1950s, when several companies based in Miami, Florida started to decorate T-shirts with resort names and characters.

1960s, The “ringer” t-shirt (one-color shirts with contrasting collar and sleeve band ribbing), along with tie-dyeing and screen-printed shirts came out in the ’60s and they instantly became the “uniform” of rock-n-rollers, hippies, political protestors and drugheads. Popular designs from the period included swirling multi-colored designs, happy faces, the face of Communist revolutionary Che Guevara and the famous “I ♥ N Y”. As t-shirts became popular, screen printing was being ever more improved. American entrepreneur, artist and inventor Michael Vasilantone began to develop, use, and sell a rotary multicolor garment screen printing machine in 1960. This quickly became the most popular garment printing machine (and still is today), and garment printing also became the most popular form of screen printing.
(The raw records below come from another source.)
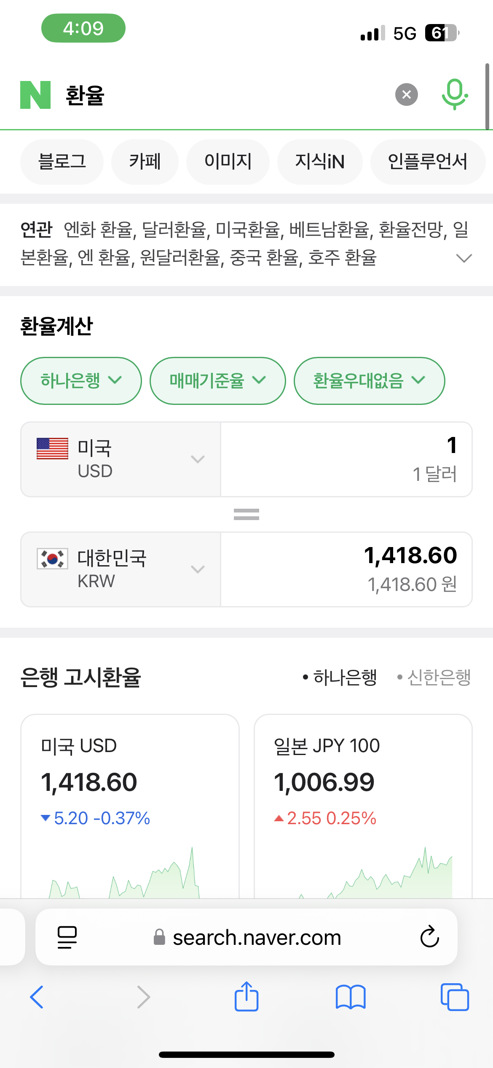Open the 환율우대없음 dropdown
493x1068 pixels.
369,380
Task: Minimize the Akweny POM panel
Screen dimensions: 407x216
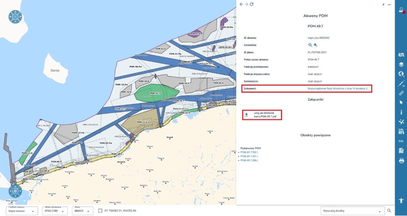Action: click(389, 4)
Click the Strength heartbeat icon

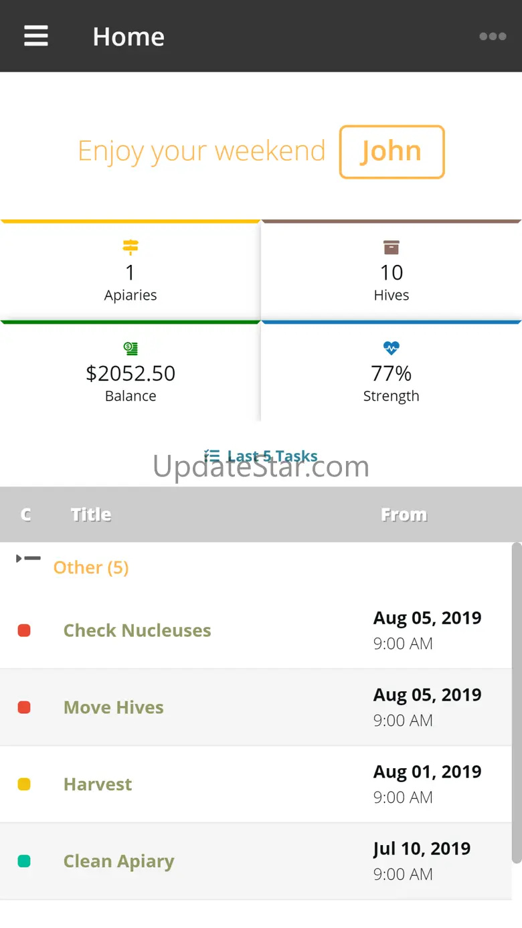392,348
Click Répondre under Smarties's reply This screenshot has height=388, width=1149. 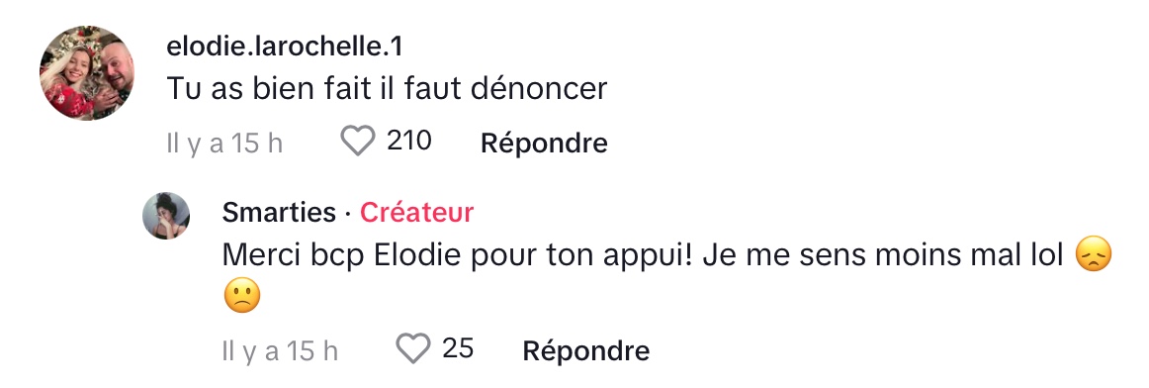[x=585, y=350]
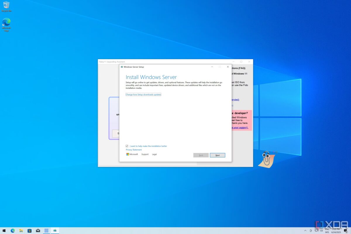351x234 pixels.
Task: Open the Windows Start menu
Action: (x=4, y=230)
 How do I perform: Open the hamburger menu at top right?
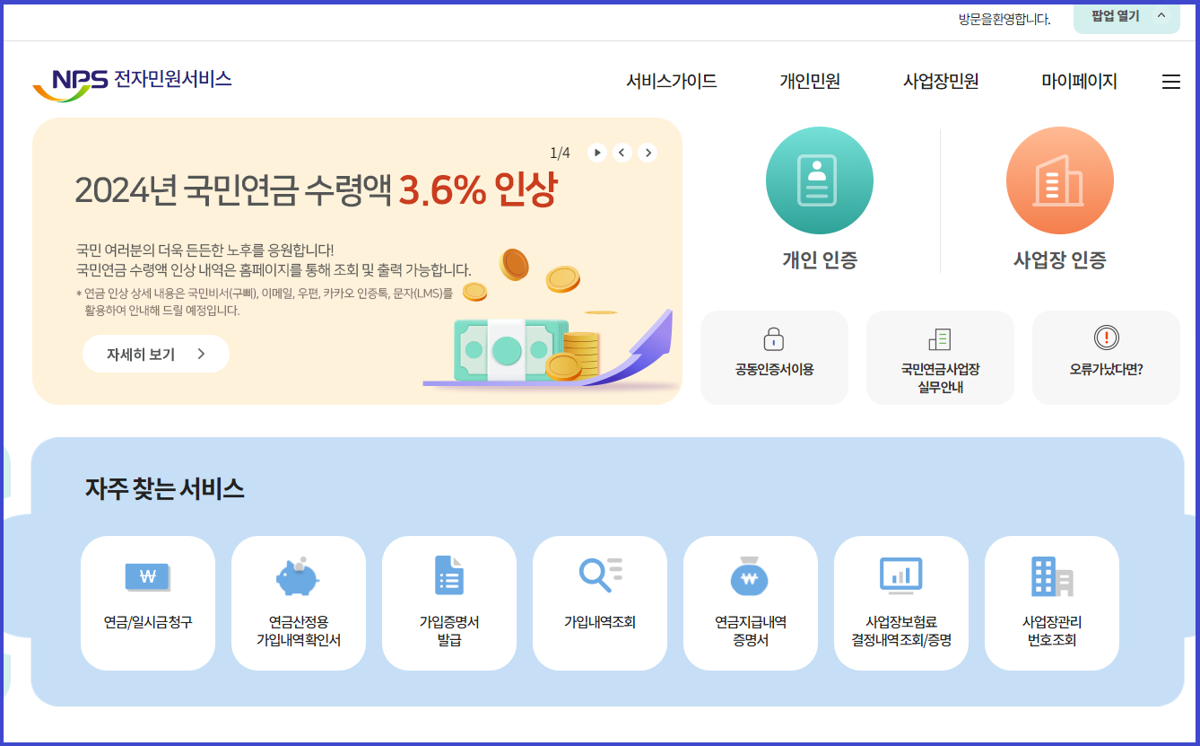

Finally, the plain white t-shirt became popular after Hollywood actor Don Johnson wore one onscreen in the 1980s.

In the 1970s, major brands started to use t-shirts as a form of advertising. Starting with Coca-Cola and Disney products and characters, it spread, with many companies printing shirts with their logos on it (along with ball caps). Movie and TV-based shirts developed as well.

In the early 2000s, humorous, political, and “statement” t-shirts became the rage, especially after pop celebrities started taking them on. They are also hugely popular for events, charity causes and local businesses.